Liquid crystalline elastomers (LCEs) are an emerging class of smart materials for soft actuation machines. LCE composites (LCECs), via the incorporation of fillers into LCE matrices, bring superior functionalities to overcome the modest robustness and mechanical actuation performance. Considering the distinctive structures, good physico-chemical and mechanical properties of some animal fibers, we propose a cost-effective design and fabrication of LCECs by dispersing cat hair fibers into a polysiloxane LCE matrix, forming a cat hair fiber reinforced polysiloxane main-chain LCEC. The cat hair fibers demonstrate good integration and compatibility properties with the matrix, and construct a reinforcement network, which can enhance the mechanical actuation properties while adapting to the large reversible deformable capability of LCE matrix due to its high flexibility. By doping the LCE matrix with a small amount of graphene, the LCECs demonstrate strong photothermal actuation performances. The modulus, tensile strength, and output driving force activated by light stimulus are remarkably enhanced.

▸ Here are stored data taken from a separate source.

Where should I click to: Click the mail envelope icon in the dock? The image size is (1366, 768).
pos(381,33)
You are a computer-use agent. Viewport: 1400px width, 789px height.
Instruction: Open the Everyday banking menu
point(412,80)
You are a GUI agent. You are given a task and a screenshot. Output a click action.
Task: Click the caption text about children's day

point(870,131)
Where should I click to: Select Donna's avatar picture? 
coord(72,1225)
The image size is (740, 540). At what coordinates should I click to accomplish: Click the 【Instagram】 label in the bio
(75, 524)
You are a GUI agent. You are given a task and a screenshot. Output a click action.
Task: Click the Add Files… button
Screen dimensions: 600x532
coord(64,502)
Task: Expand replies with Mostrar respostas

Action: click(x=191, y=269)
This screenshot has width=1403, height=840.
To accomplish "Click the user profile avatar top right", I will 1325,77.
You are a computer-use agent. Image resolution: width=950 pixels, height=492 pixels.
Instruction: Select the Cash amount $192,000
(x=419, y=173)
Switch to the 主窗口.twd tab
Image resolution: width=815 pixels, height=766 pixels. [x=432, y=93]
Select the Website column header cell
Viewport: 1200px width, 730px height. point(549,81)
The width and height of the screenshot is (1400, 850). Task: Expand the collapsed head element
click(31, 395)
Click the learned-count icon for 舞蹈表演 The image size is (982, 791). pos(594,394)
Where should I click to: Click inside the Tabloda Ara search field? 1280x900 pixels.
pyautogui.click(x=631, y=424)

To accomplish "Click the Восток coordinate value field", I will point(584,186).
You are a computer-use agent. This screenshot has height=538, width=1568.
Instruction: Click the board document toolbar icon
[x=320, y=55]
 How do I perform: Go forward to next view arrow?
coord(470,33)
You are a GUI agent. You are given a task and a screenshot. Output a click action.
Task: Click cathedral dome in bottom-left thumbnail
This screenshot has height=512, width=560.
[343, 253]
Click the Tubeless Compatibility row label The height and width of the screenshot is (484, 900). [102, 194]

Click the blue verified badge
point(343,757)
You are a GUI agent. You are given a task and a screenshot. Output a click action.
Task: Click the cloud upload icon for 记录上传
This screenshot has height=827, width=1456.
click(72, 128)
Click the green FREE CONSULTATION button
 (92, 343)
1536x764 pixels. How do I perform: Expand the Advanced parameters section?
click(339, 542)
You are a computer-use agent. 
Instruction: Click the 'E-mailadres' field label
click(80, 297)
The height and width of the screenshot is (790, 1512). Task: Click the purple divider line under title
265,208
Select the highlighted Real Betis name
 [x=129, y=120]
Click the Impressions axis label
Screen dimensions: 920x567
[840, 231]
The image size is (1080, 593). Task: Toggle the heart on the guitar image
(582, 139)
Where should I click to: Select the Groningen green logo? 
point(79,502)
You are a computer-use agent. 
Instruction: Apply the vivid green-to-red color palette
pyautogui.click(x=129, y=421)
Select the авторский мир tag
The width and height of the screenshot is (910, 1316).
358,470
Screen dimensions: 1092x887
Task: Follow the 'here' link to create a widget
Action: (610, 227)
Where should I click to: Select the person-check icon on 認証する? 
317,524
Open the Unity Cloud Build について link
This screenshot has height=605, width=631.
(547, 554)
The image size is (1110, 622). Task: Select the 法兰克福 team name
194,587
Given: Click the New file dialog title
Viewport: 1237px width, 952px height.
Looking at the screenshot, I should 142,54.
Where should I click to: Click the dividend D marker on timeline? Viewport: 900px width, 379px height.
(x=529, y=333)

LCECs also demonstrate greatly increased resisting fatigue failure reliability under high loadings and repetitive cycles of photo actuation. The liquid crystal phase structure, mesomorphic properties, phase transition temperature and deformation ratio of LCE matrix do not change or weaken. Our LCEC design and fabrication provide a promising way for LCE application potential, and can be extended to other animal fiber incorporated LCECs, bringing more rich actuation capabilities needed by soft actuators and beyond.